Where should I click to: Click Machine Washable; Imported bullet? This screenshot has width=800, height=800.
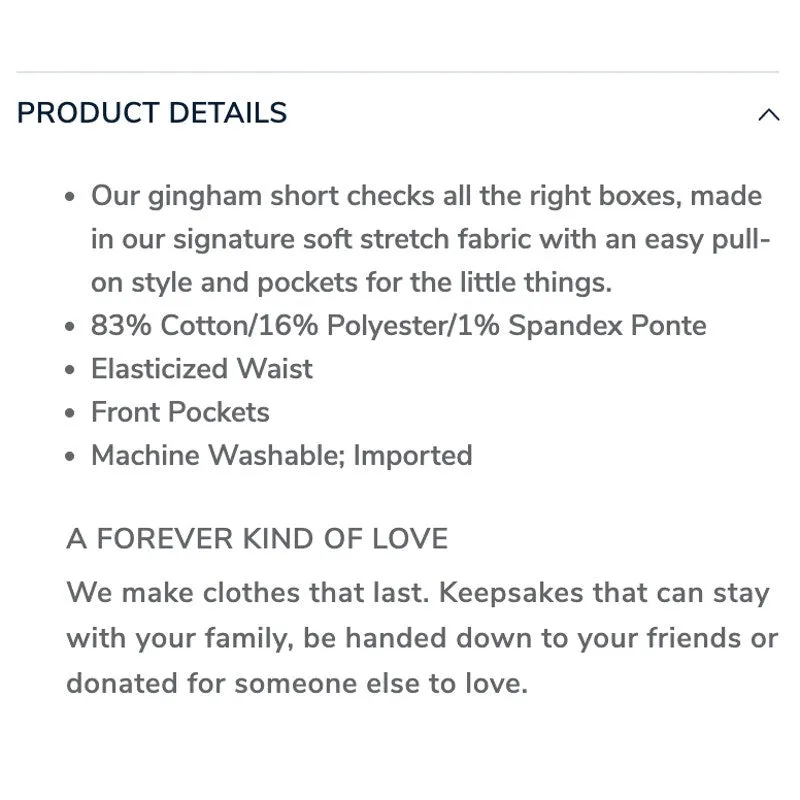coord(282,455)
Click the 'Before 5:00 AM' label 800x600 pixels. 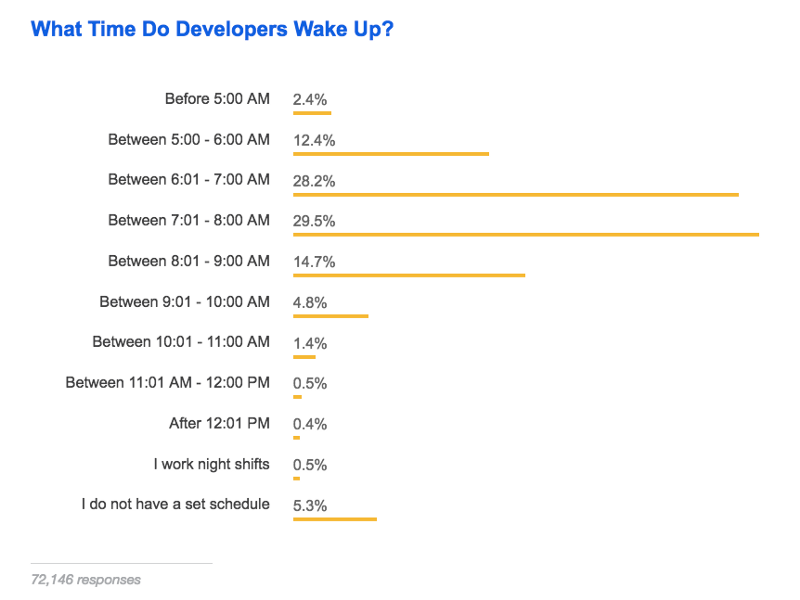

...

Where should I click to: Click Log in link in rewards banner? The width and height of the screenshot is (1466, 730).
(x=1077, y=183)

WHAT THE EXERCISE ASKS:
Although the records above contain pictures, the copy must not; set down exactly the lines from the one with "Where should I click to: Click Machine" up to and including the one with "Click the 'Before".

EXPECTED ANSWER:
Where should I click to: Click Machine Washable; Imported bullet? This screenshot has width=800, height=800.
coord(282,455)
Click the 'Before 5:00 AM' label 800x600 pixels. 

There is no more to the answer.